§ **What is asked**:
Rewrite every one of the entries below, putting "Find the position of" wherever "Identify the location of" occurs and leaving all other wording unchanged.

-------- Extracted records --------

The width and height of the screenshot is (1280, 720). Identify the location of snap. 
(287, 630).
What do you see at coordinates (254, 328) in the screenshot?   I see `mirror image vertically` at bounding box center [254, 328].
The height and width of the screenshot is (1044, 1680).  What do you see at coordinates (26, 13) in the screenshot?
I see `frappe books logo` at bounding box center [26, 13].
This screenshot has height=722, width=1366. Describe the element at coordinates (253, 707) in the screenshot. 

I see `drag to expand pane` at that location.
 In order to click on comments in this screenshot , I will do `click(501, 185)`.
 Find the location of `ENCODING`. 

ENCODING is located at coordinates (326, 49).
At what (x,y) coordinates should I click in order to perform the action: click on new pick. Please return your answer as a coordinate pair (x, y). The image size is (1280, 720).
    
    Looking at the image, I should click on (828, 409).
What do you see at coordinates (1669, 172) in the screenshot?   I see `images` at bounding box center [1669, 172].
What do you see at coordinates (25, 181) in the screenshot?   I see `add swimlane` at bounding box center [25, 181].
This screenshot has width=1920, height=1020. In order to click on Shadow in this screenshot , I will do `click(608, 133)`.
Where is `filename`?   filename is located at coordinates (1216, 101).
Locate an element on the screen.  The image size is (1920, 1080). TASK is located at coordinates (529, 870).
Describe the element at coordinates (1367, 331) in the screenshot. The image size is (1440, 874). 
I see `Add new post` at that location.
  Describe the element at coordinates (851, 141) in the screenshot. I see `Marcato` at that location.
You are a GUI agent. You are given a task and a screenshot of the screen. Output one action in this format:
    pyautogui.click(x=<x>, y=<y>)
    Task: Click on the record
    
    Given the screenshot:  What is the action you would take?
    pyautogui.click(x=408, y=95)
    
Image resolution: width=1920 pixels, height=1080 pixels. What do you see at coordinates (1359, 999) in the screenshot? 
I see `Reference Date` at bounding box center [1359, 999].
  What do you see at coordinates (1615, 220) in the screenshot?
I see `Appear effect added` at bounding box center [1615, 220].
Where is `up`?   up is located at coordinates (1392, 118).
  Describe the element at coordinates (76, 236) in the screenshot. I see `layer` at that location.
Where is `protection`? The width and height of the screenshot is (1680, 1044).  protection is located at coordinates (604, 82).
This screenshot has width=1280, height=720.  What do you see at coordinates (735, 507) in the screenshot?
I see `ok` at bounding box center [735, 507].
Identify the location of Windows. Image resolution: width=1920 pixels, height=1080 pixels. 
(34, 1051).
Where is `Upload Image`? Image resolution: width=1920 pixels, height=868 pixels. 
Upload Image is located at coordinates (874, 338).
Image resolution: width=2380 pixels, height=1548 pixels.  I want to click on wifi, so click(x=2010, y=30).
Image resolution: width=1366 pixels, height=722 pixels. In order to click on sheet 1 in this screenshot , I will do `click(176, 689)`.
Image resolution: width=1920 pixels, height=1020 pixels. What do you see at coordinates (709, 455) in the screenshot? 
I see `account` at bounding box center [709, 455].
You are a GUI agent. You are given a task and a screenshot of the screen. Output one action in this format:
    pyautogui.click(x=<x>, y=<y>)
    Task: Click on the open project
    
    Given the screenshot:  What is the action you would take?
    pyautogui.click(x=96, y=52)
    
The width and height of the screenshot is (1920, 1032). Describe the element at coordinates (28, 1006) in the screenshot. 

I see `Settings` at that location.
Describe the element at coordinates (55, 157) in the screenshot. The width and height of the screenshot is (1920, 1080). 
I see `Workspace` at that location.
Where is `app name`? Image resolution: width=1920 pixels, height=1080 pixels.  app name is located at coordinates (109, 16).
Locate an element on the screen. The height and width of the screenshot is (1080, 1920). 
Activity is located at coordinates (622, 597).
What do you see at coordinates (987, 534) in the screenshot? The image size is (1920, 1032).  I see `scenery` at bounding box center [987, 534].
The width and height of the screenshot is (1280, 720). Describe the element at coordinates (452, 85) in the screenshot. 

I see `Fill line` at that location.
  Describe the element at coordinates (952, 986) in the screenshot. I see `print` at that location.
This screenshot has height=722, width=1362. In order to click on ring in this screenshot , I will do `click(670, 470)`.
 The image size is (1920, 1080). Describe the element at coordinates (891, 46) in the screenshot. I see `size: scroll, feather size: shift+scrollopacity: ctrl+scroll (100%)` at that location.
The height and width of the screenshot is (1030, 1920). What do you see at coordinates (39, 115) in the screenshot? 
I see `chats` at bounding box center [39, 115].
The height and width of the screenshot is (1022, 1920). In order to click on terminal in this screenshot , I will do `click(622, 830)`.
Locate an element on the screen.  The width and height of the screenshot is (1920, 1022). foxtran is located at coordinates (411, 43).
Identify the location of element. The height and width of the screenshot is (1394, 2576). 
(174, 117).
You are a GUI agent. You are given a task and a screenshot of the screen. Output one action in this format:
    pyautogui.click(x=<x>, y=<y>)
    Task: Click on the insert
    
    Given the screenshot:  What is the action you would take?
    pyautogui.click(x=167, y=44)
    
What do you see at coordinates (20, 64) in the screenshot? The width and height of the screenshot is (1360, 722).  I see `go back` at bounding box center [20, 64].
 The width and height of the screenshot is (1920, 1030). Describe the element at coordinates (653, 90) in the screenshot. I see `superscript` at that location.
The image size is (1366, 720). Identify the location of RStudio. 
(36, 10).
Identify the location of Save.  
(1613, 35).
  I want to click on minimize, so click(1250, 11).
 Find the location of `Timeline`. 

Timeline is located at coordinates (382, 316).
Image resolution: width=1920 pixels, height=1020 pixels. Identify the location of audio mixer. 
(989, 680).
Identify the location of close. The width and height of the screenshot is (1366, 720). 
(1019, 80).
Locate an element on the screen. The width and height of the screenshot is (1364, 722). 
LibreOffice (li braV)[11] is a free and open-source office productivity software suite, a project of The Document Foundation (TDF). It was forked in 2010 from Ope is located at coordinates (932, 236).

--------

§ **Solution**:
The width and height of the screenshot is (1280, 720). Find the position of snap. 
(287, 630).
What do you see at coordinates (254, 328) in the screenshot?   I see `mirror image vertically` at bounding box center [254, 328].
The height and width of the screenshot is (1044, 1680).  What do you see at coordinates (26, 13) in the screenshot?
I see `frappe books logo` at bounding box center [26, 13].
This screenshot has height=722, width=1366. Describe the element at coordinates (253, 707) in the screenshot. 

I see `drag to expand pane` at that location.
 In order to click on comments in this screenshot , I will do `click(501, 185)`.
 Find the location of `ENCODING`. 

ENCODING is located at coordinates (326, 49).
At what (x,y) coordinates should I click in order to perform the action: click on new pick. Please return your answer as a coordinate pair (x, y). The image size is (1280, 720).
    
    Looking at the image, I should click on (828, 409).
What do you see at coordinates (1669, 172) in the screenshot?   I see `images` at bounding box center [1669, 172].
What do you see at coordinates (25, 181) in the screenshot?   I see `add swimlane` at bounding box center [25, 181].
This screenshot has width=1920, height=1020. In order to click on Shadow in this screenshot , I will do `click(608, 133)`.
Where is `filename`?   filename is located at coordinates (1216, 101).
Locate an element on the screen.  The image size is (1920, 1080). TASK is located at coordinates (529, 870).
Describe the element at coordinates (1367, 331) in the screenshot. The image size is (1440, 874). 
I see `Add new post` at that location.
  Describe the element at coordinates (851, 141) in the screenshot. I see `Marcato` at that location.
You are a GUI agent. You are given a task and a screenshot of the screen. Output one action in this format:
    pyautogui.click(x=<x>, y=<y>)
    Task: Click on the record
    
    Given the screenshot:  What is the action you would take?
    pyautogui.click(x=408, y=95)
    
Image resolution: width=1920 pixels, height=1080 pixels. What do you see at coordinates (1359, 999) in the screenshot? 
I see `Reference Date` at bounding box center [1359, 999].
  What do you see at coordinates (1615, 220) in the screenshot?
I see `Appear effect added` at bounding box center [1615, 220].
Where is `up`?   up is located at coordinates (1392, 118).
  Describe the element at coordinates (76, 236) in the screenshot. I see `layer` at that location.
Where is `protection`? The width and height of the screenshot is (1680, 1044).  protection is located at coordinates (604, 82).
This screenshot has width=1280, height=720.  What do you see at coordinates (735, 507) in the screenshot?
I see `ok` at bounding box center [735, 507].
Find the position of Windows. Image resolution: width=1920 pixels, height=1080 pixels. 
(34, 1051).
Where is `Upload Image`? Image resolution: width=1920 pixels, height=868 pixels. 
Upload Image is located at coordinates (874, 338).
Image resolution: width=2380 pixels, height=1548 pixels.  I want to click on wifi, so click(x=2010, y=30).
Image resolution: width=1366 pixels, height=722 pixels. In order to click on sheet 1 in this screenshot , I will do `click(176, 689)`.
Image resolution: width=1920 pixels, height=1020 pixels. What do you see at coordinates (709, 455) in the screenshot? 
I see `account` at bounding box center [709, 455].
You are a GUI agent. You are given a task and a screenshot of the screen. Output one action in this format:
    pyautogui.click(x=<x>, y=<y>)
    Task: Click on the open project
    
    Given the screenshot:  What is the action you would take?
    pyautogui.click(x=96, y=52)
    
The width and height of the screenshot is (1920, 1032). Describe the element at coordinates (28, 1006) in the screenshot. 

I see `Settings` at that location.
Describe the element at coordinates (55, 157) in the screenshot. The width and height of the screenshot is (1920, 1080). 
I see `Workspace` at that location.
Where is `app name`? Image resolution: width=1920 pixels, height=1080 pixels.  app name is located at coordinates (109, 16).
Locate an element on the screen. The height and width of the screenshot is (1080, 1920). 
Activity is located at coordinates (622, 597).
What do you see at coordinates (987, 534) in the screenshot? The image size is (1920, 1032).  I see `scenery` at bounding box center [987, 534].
The width and height of the screenshot is (1280, 720). Describe the element at coordinates (452, 85) in the screenshot. 

I see `Fill line` at that location.
  Describe the element at coordinates (952, 986) in the screenshot. I see `print` at that location.
This screenshot has height=722, width=1362. In order to click on ring in this screenshot , I will do `click(670, 470)`.
 The image size is (1920, 1080). Describe the element at coordinates (891, 46) in the screenshot. I see `size: scroll, feather size: shift+scrollopacity: ctrl+scroll (100%)` at that location.
The height and width of the screenshot is (1030, 1920). What do you see at coordinates (39, 115) in the screenshot? 
I see `chats` at bounding box center [39, 115].
The height and width of the screenshot is (1022, 1920). In order to click on terminal in this screenshot , I will do `click(622, 830)`.
Locate an element on the screen.  The width and height of the screenshot is (1920, 1022). foxtran is located at coordinates (411, 43).
Find the position of element. The height and width of the screenshot is (1394, 2576). 
(174, 117).
You are a GUI agent. You are given a task and a screenshot of the screen. Output one action in this format:
    pyautogui.click(x=<x>, y=<y>)
    Task: Click on the insert
    
    Given the screenshot:  What is the action you would take?
    pyautogui.click(x=167, y=44)
    
What do you see at coordinates (20, 64) in the screenshot? The width and height of the screenshot is (1360, 722).  I see `go back` at bounding box center [20, 64].
 The width and height of the screenshot is (1920, 1030). Describe the element at coordinates (653, 90) in the screenshot. I see `superscript` at that location.
The image size is (1366, 720). Find the position of RStudio. 
(36, 10).
Find the position of Save.  
(1613, 35).
  I want to click on minimize, so click(1250, 11).
 Find the location of `Timeline`. 

Timeline is located at coordinates (382, 316).
Image resolution: width=1920 pixels, height=1020 pixels. Find the position of audio mixer. 
(989, 680).
Find the position of close. The width and height of the screenshot is (1366, 720). 
(1019, 80).
Locate an element on the screen. The width and height of the screenshot is (1364, 722). 
LibreOffice (li braV)[11] is a free and open-source office productivity software suite, a project of The Document Foundation (TDF). It was forked in 2010 from Ope is located at coordinates (932, 236).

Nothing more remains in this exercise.